[Rows showing where targets appear]
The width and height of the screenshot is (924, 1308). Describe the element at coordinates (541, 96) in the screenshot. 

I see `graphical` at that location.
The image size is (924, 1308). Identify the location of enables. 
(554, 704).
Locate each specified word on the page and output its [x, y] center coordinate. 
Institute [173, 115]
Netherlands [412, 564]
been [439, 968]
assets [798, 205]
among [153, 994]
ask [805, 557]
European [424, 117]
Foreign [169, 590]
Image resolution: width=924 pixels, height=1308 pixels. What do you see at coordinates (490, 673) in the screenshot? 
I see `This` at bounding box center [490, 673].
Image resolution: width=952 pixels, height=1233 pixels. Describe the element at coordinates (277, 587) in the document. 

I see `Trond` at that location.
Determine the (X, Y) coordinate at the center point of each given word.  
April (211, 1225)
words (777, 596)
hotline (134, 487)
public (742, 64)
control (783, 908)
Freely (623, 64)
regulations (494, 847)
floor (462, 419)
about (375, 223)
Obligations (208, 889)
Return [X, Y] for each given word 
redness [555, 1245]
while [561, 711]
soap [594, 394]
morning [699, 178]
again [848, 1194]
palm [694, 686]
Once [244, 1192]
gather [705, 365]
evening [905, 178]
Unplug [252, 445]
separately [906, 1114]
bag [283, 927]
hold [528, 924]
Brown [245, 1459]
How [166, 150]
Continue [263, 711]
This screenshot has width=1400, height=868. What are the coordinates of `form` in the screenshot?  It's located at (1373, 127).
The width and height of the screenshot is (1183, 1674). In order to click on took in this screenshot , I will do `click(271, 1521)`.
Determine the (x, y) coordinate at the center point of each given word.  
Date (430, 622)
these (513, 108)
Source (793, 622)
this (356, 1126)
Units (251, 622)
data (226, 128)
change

▸ **Required task**: Can you repeat the entries above word for word?

▸ **Output for this task**:
The width and height of the screenshot is (924, 1308). Describe the element at coordinates (541, 96) in the screenshot. 

I see `graphical` at that location.
The image size is (924, 1308). Identify the location of enables. 
(554, 704).
Locate each specified word on the page and output its [x, y] center coordinate. 
Institute [173, 115]
Netherlands [412, 564]
been [439, 968]
assets [798, 205]
among [153, 994]
ask [805, 557]
European [424, 117]
Foreign [169, 590]
Image resolution: width=924 pixels, height=1308 pixels. What do you see at coordinates (490, 673) in the screenshot? 
I see `This` at bounding box center [490, 673].
Image resolution: width=952 pixels, height=1233 pixels. Describe the element at coordinates (277, 587) in the document. 

I see `Trond` at that location.
Determine the (X, Y) coordinate at the center point of each given word.  
April (211, 1225)
words (777, 596)
hotline (134, 487)
public (742, 64)
control (783, 908)
Freely (623, 64)
regulations (494, 847)
floor (462, 419)
about (375, 223)
Obligations (208, 889)
Return [X, Y] for each given word 
redness [555, 1245]
while [561, 711]
soap [594, 394]
morning [699, 178]
again [848, 1194]
palm [694, 686]
Once [244, 1192]
gather [705, 365]
evening [905, 178]
Unplug [252, 445]
separately [906, 1114]
bag [283, 927]
hold [528, 924]
Brown [245, 1459]
How [166, 150]
Continue [263, 711]
This screenshot has width=1400, height=868. What are the coordinates of `form` in the screenshot?  It's located at (1373, 127).
The width and height of the screenshot is (1183, 1674). In order to click on took in this screenshot , I will do `click(271, 1521)`.
Determine the (x, y) coordinate at the center point of each given word.  
Date (430, 622)
these (513, 108)
Source (793, 622)
this (356, 1126)
Units (251, 622)
data (226, 128)
change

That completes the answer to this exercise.